Le logiciel fournit aussi d’autres types d’informations sur le corpus, notamment sur les « univers de référence » : selon le manuel de Tropes, « les univers de référence représentent le contexte. Ils regroupent, dans des classes d’équivalents, les principaux substantifs du texte […]. Le logiciel détecte les Univers de référence en utilisant deux niveaux de représentation du contexte (Univers de référence 1 et 2) » (ibid. : 11).

Ainsi, chaque univers détecté correspond à un niveau de précision, en allant du plus général (univers 01) au plus particulier (univers 02). Pour des raisons pratiques et afin d’éviter d’éventuelles redondances, nous nous limiterons à l’univers de référence 01 en reprenant les cinq grands thèmes traités dans les corpus avec les références qui leur sont liées.

Tableau 1. L’univers de référence 01 et ses thématiques.
Univers de référence 01 Références
Éducation Enseignant-e-s; institutrice; rentrée scolaire; élèves éducation; ministre de l’éducation nationale; école; pédagogie; pédagogue; étudiant-e; parents d’élèves; lycées; prof; apprentissage; baccalauréat; scolarité; maîtresse; étudiant-e;
Religion Paradis; enfer; école coranique; Coran; Dieu; musulman; athée; juif; chrétien; anges; anti-musulman; islamistes; islam; Allah; Thora; Bible; évangiles; grande mosquée; théologie musulmane; croyances; religieux; islam rigoriste; lieu de culte; prières; frères musulmans;
Communication Forum; débats; enquête; autorisation; enquête; motif; endoctrinement; communication; apologie; tables rondes; concertation; polémique; info; consentement; colloque; éloge; influence; affirmations; discours; paroles;
Afrique Algérie; Batna; algériens; algérienne; Alger; chaouia; Maroc; Kabylie; numides; Aurès; berbères; Sahara;
Langue Langue; proposition; langue de Molière; mots; langue maternelle; arabophone; vocabulaire; phrase.

Ainsi, le premier univers de références en termes d’importance est « éducation » suivi de très près par « religion ». Cela constitue un résultat somme toute logique, dans la mesure où l’actualité commentée par les internautes renvoie à l’initiative de l’enseignante qui a posté une vidéo de ses élèves sur internet.
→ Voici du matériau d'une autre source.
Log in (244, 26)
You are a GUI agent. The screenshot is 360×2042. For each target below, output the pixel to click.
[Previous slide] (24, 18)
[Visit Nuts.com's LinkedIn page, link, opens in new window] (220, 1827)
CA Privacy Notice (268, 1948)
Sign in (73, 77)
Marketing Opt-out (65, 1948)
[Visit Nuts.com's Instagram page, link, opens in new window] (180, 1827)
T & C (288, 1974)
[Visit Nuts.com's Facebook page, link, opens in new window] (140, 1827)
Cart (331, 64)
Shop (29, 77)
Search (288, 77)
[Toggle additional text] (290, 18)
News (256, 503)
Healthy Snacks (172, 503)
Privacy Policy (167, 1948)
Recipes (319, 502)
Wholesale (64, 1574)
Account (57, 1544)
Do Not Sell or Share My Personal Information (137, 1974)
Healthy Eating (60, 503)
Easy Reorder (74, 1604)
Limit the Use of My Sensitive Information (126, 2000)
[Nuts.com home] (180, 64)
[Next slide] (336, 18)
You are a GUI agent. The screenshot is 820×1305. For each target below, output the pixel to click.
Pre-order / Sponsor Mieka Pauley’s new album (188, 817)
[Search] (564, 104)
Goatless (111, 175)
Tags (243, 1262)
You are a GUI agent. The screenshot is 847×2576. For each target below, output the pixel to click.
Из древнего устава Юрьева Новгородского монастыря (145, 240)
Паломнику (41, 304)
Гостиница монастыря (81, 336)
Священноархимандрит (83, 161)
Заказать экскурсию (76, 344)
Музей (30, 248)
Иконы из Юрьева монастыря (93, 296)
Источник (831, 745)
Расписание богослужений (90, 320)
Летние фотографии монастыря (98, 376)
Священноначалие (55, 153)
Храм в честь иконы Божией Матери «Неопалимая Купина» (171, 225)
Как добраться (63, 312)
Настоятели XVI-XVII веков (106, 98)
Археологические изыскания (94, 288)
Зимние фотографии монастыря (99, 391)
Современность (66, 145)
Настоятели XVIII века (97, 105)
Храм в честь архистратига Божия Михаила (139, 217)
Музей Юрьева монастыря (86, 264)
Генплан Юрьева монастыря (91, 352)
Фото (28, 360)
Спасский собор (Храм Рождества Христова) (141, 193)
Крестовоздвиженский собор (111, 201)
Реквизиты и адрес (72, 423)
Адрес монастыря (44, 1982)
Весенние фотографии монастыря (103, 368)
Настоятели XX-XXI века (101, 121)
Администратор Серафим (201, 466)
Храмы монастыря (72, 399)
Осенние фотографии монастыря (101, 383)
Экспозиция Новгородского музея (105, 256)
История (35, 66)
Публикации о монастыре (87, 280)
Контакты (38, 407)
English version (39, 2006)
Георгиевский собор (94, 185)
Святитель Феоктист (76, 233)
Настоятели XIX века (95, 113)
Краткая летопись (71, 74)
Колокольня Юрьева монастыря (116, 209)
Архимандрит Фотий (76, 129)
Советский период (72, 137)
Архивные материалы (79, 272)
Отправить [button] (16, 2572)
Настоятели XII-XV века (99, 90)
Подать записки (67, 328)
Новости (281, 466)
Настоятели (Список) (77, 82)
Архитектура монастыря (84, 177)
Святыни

Les références qui renvoient à ces univers sont, concernant l’éducation, des termes comme « enseignant-e-s; institutrice; élèves », qui ne sont pas connotés péjorativement ou pouvant déclencher une polémique, ce qui n’est pas le cas concernant la religion. En effet, il existe certes des termes dénués de toutes connotation comme « Paradis; enfer; Coran; Dieu; musulman; athée; juif; chrétien » mais aussi des références portant des jugements de valeur comme « anti-musulman; islamistes; islam rigoriste; frères musulmans ». Par ailleurs, une comparaison est établie entre l’« école » située dans l’univers « éducation » et des lieux d’éducation religieuse comme « école coranique »; « grande mosquée »; « lieu de culte », par exemple dans ce commentaire :

Capo 07/09/2016, 19h33, étudiant
Là est toute la splendeur de cette école dite républicaine! (sic)
Une jolie et sympa institutrice a remplacé le vieux cheikh intransigeant de l’école coranique 😆 (sic)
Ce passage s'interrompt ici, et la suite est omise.